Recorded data

%%

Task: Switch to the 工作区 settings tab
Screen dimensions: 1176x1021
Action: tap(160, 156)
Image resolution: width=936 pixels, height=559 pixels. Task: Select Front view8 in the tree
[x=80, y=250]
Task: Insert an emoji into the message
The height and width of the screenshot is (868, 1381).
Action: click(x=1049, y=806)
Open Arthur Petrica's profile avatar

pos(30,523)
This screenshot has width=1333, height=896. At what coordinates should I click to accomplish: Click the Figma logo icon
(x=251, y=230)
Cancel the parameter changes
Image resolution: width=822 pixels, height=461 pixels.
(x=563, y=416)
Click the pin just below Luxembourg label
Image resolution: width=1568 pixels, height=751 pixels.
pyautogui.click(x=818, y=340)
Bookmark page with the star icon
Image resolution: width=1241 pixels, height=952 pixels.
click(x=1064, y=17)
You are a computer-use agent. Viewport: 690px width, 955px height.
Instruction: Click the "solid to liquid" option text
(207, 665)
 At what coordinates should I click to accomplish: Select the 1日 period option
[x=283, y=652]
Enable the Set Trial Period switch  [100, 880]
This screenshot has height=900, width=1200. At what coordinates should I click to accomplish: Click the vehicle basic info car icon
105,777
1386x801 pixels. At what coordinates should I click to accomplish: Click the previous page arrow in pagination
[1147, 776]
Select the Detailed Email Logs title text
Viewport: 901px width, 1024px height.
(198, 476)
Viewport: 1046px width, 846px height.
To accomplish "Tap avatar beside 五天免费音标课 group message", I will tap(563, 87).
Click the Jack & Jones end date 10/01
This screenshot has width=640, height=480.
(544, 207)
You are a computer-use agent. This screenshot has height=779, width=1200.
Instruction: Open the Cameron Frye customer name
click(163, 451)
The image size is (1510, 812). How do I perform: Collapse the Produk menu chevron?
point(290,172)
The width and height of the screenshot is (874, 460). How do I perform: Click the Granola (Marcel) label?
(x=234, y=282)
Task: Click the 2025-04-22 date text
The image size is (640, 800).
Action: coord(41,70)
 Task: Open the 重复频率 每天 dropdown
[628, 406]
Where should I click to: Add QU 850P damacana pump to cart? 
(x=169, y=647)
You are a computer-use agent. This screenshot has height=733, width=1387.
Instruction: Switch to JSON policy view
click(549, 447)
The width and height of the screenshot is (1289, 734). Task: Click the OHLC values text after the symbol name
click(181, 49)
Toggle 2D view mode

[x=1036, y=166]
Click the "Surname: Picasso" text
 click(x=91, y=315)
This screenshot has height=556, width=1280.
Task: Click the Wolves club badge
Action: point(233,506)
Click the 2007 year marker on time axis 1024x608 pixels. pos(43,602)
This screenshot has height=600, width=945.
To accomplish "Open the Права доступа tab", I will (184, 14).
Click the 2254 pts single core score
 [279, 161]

%%

- Prompt
Go through the records and repeat each one exactly as written.

- Expected answer
Task: Switch to the 工作区 settings tab
Screen dimensions: 1176x1021
Action: tap(160, 156)
Image resolution: width=936 pixels, height=559 pixels. Task: Select Front view8 in the tree
[x=80, y=250]
Task: Insert an emoji into the message
The height and width of the screenshot is (868, 1381).
Action: click(x=1049, y=806)
Open Arthur Petrica's profile avatar

pos(30,523)
This screenshot has width=1333, height=896. At what coordinates should I click to accomplish: Click the Figma logo icon
(x=251, y=230)
Cancel the parameter changes
Image resolution: width=822 pixels, height=461 pixels.
(x=563, y=416)
Click the pin just below Luxembourg label
Image resolution: width=1568 pixels, height=751 pixels.
pyautogui.click(x=818, y=340)
Bookmark page with the star icon
Image resolution: width=1241 pixels, height=952 pixels.
click(x=1064, y=17)
You are a computer-use agent. Viewport: 690px width, 955px height.
Instruction: Click the "solid to liquid" option text
(207, 665)
 At what coordinates should I click to accomplish: Select the 1日 period option
[x=283, y=652]
Enable the Set Trial Period switch  [100, 880]
This screenshot has height=900, width=1200. At what coordinates should I click to accomplish: Click the vehicle basic info car icon
105,777
1386x801 pixels. At what coordinates should I click to accomplish: Click the previous page arrow in pagination
[1147, 776]
Select the Detailed Email Logs title text
Viewport: 901px width, 1024px height.
(198, 476)
Viewport: 1046px width, 846px height.
To accomplish "Tap avatar beside 五天免费音标课 group message", I will tap(563, 87).
Click the Jack & Jones end date 10/01
This screenshot has width=640, height=480.
(544, 207)
You are a computer-use agent. This screenshot has height=779, width=1200.
Instruction: Open the Cameron Frye customer name
click(163, 451)
The image size is (1510, 812). How do I perform: Collapse the Produk menu chevron?
point(290,172)
The width and height of the screenshot is (874, 460). How do I perform: Click the Granola (Marcel) label?
(x=234, y=282)
Task: Click the 2025-04-22 date text
The image size is (640, 800).
Action: coord(41,70)
 Task: Open the 重复频率 每天 dropdown
[628, 406]
Where should I click to: Add QU 850P damacana pump to cart? 
(x=169, y=647)
You are a computer-use agent. This screenshot has height=733, width=1387.
Instruction: Switch to JSON policy view
click(549, 447)
The width and height of the screenshot is (1289, 734). Task: Click the OHLC values text after the symbol name
click(181, 49)
Toggle 2D view mode

[x=1036, y=166]
Click the "Surname: Picasso" text
 click(x=91, y=315)
This screenshot has height=556, width=1280.
Task: Click the Wolves club badge
Action: point(233,506)
Click the 2007 year marker on time axis 1024x608 pixels. pos(43,602)
This screenshot has height=600, width=945.
To accomplish "Open the Права доступа tab", I will (184, 14).
Click the 2254 pts single core score
 [279, 161]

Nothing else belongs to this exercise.